I'm rewriting a Python script into an Android app. This script uses difflib.SequenceMatcher to compare sequence of strings. I haven't been able to find something equivalent in Java so I decided to rewrite a part of this class.
I'm not interested by a review of the algorithm which is not mine but about its implementation in Java: are the data types correctly used? does it follow Java best practices? is there anything that I can improve in the code?
/*
This is a partial reimplementation of the Python difflib.SequenceMatcher class:
https://github.com/python/cpython/blob/3.10/Lib/difflib.py
Only array of String are supported.
*/
import java.util.ArrayDeque;
import java.util.ArrayList;
import java.util.Collections;
import java.util.HashMap;
/*
SequenceMatcher class compares pairs of sequence of String (called A and B in the comments)

- _Source material_:

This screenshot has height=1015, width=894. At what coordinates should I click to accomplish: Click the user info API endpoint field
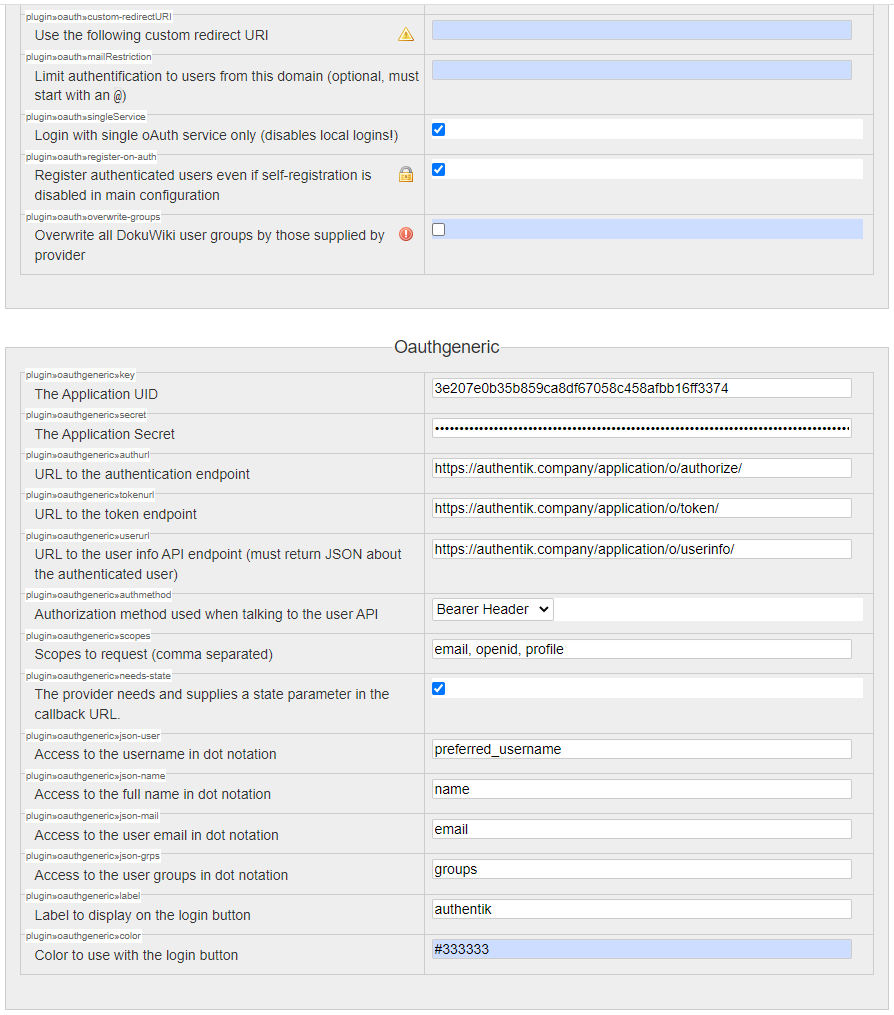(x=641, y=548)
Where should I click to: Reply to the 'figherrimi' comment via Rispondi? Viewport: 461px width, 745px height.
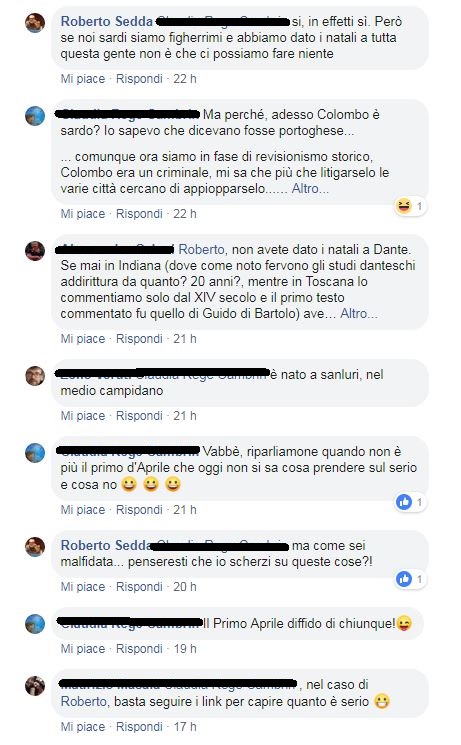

- _Written problem A_: Rewrite the difflib passage from "I'm not interested" up to and including "String are supported.", replacing "Java" with "Kotlin".
- _Written problem B_: Translate into French the following sentence from the difflib passage: "I'm rewriting a Python script into an Android app."
The data placed after the difflib passage form separate material and do not belong to it.

- _Written response A_:
I'm not interested by a review of the algorithm which is not mine but about its implementation in Kotlin: are the data types correctly used? does it follow Kotlin best practices? is there anything that I can improve in the code?
/*
This is a partial reimplementation of the Python difflib.SequenceMatcher class:
https://github.com/python/cpython/blob/3.10/Lib/difflib.py
Only array of String are supported.

- _Written response B_: Je réécris un script Python sous forme d'application Android.